La seule façon de se protéger est de porter des graines de moutarde et un chapeau. Si l'on voit la Cegua, il faut la regarder avec le chapeau sur le dos, un acte qui l'impressionnerait. Ensuite, il faut jeter les graines de moutarde contre elle. La graine de moutarde étant sacrée (Matthieu 13:31-32), la Cegua est obligée d'essayer de les ramasser.

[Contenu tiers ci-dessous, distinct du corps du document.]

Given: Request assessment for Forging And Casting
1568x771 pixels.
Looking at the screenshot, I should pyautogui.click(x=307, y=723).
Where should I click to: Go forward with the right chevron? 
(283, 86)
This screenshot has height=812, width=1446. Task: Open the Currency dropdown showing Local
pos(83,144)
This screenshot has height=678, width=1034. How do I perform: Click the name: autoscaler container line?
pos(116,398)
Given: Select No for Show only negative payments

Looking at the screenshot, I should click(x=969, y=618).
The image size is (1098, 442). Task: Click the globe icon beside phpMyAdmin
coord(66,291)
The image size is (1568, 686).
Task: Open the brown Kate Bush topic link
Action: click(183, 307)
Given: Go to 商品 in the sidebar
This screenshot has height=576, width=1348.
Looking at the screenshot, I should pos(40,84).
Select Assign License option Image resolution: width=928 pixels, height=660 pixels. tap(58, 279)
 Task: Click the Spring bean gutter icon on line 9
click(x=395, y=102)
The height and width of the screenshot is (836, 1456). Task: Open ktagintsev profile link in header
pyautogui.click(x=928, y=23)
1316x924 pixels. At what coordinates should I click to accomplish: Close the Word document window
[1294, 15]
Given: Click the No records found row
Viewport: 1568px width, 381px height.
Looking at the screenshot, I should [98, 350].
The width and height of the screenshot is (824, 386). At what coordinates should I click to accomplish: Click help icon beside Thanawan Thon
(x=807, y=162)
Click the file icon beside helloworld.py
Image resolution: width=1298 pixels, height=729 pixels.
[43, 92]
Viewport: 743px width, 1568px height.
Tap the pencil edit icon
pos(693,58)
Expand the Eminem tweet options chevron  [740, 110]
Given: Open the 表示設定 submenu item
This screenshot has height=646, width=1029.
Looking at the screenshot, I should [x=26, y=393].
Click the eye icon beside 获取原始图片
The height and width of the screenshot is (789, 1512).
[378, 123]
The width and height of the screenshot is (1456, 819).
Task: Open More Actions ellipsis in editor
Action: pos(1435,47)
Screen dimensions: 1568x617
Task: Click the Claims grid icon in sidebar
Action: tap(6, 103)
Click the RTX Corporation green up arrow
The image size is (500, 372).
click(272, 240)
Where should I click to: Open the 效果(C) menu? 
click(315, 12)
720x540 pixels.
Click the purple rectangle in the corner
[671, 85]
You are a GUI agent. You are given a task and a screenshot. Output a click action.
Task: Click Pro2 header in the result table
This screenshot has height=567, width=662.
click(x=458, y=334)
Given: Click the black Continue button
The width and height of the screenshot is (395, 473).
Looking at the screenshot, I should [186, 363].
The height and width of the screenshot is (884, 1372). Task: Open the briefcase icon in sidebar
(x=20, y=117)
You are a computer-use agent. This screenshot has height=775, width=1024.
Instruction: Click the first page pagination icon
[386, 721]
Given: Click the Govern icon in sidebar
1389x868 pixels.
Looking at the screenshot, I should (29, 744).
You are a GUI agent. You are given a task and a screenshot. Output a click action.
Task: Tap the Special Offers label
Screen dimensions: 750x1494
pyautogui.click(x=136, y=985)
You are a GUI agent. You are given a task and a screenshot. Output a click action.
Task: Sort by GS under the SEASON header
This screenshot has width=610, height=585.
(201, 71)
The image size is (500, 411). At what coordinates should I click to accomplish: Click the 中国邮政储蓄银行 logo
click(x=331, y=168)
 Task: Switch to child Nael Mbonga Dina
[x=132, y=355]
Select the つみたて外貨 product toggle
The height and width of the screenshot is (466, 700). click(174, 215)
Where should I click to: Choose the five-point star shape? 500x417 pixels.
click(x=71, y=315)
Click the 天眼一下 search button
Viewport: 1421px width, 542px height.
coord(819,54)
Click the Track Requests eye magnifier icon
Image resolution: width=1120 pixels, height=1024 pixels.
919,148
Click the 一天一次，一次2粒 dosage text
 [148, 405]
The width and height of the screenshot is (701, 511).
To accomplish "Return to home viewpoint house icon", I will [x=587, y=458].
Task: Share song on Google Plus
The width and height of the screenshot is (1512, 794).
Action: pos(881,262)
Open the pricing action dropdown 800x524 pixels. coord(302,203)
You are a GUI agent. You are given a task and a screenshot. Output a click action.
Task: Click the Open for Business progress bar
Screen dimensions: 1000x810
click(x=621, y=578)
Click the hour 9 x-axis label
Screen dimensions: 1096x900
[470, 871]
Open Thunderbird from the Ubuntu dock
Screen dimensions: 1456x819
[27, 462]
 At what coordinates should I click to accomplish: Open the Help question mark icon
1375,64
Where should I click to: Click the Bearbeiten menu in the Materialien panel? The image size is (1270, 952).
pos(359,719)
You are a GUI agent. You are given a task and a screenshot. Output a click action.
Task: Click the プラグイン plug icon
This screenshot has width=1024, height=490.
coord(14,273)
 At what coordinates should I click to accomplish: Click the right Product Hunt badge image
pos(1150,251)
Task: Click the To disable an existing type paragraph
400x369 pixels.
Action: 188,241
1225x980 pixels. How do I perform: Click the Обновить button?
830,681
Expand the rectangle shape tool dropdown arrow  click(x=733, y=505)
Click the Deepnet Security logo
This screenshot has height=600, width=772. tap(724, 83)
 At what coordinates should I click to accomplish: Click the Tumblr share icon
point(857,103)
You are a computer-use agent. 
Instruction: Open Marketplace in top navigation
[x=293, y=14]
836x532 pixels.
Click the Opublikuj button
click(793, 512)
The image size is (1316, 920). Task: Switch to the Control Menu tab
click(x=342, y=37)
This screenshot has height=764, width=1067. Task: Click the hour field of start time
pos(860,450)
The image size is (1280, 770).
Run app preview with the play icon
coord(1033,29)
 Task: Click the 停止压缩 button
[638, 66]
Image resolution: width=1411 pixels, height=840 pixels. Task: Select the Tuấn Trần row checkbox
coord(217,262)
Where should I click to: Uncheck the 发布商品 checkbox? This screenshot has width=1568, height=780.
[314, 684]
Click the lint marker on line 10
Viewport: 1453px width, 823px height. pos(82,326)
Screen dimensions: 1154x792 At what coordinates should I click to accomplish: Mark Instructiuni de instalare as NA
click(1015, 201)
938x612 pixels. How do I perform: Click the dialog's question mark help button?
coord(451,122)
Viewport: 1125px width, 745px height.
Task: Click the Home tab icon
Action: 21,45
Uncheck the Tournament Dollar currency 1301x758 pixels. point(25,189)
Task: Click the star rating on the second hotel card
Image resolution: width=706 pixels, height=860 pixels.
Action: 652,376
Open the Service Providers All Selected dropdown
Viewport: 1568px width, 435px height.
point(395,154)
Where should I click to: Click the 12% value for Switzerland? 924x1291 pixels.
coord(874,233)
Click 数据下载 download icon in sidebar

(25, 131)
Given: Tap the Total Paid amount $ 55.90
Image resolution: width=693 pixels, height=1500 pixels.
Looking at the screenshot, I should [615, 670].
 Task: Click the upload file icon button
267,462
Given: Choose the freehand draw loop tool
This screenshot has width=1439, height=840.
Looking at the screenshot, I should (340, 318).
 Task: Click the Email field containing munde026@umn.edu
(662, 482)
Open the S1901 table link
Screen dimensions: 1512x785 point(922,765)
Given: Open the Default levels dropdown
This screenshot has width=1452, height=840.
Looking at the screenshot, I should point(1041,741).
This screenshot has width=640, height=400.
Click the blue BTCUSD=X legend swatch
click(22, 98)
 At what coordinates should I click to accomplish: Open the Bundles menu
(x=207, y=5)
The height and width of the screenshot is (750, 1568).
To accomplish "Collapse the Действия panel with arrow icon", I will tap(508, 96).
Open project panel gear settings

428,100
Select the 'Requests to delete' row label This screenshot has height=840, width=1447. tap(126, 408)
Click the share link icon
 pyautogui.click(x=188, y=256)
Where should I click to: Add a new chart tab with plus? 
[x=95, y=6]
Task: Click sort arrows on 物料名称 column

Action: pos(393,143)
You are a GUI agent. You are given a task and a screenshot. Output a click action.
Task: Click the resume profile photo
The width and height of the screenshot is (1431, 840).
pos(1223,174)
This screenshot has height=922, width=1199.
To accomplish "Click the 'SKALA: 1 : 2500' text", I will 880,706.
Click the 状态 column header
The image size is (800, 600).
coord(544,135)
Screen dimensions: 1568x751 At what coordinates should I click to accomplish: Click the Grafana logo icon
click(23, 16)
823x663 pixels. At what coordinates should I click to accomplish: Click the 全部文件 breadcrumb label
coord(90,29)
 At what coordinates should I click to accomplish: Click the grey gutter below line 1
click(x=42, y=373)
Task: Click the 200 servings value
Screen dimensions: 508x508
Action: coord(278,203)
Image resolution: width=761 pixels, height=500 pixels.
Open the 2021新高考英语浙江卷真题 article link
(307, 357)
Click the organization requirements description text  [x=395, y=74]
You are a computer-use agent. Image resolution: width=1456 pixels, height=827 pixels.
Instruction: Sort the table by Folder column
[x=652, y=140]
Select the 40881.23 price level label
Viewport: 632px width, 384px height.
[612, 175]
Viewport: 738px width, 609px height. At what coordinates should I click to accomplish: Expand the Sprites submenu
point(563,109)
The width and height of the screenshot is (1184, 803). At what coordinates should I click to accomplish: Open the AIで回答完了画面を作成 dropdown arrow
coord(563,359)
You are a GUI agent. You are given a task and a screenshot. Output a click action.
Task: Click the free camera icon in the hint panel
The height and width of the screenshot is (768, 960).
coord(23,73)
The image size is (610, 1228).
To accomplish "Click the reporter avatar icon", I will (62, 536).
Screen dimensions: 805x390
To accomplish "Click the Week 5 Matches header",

Il lui est impossible de terminer cette tâche, car chaque fois qu'elle finit de les ramasser, elles retombent de ses mains. Elle s'arrête et meurt inévitablement de honte, pour renaître seulement la nuit suivante. Cette tradition permettait aux voyageurs de lui échapper facilement.

La Fiura (La Condamnation de Chiloé)

Les habitants de Chiloé racontent que La Condamnation est le résultat de plaisirs et de vices sans frein, entraînant la dégradation morale de la femme, incarnée dans une vie licencieuse et dissipée. Cette femme, dont le nom a été oublié, avait mené une vie sauvage et pleine d'excès grâce à sa beauté et au confort économique de sa famille.

Ces perversions ont attiré l'esprit du mal, qui s'est incarné dans son corps, la transformant en l'horrible créature qui représente ce genre de vie. Condamnée à errer, elle porte la culpabilité de son existence amorale.

Le mal attirant le mal, elle réussit à attirer l'attention du Trauco pour avoir des relations sexuelles avec lui. Elle devint ainsi la Mère de la Fiura.

Protection et Guérison des Maux de la Fiura

Les maux et les déformations causés par la Fiura sont pratiquement incurables. Seuls quelques cas peuvent obtenir un soulagement grâce à des traitements et des rituels spéciaux que seul le Machi peut administrer. Pour lutter contre les maux de la Fiura, on utilise :

  • Des raclages de la «pierre de l'autel» (pierre de marbre d'un autel d'église).

Contre la déformation physique, le remède est le suivant :

  1. Couper une branche de pahueldún (plante grimpante) au coucher du soleil.
  2. Fouetter la branche jusqu'à ce que la sève jaillisse, puis le patient doit la boire.
  3. Traîner la branche jusqu'à la plage et la jeter à la mer.

Selon les Chilotes, il existe plusieurs Fiuras, et seule une puissante sorcière ou un cal chilote peut agir contre elles, car les hommes normaux ne peuvent pas les approcher.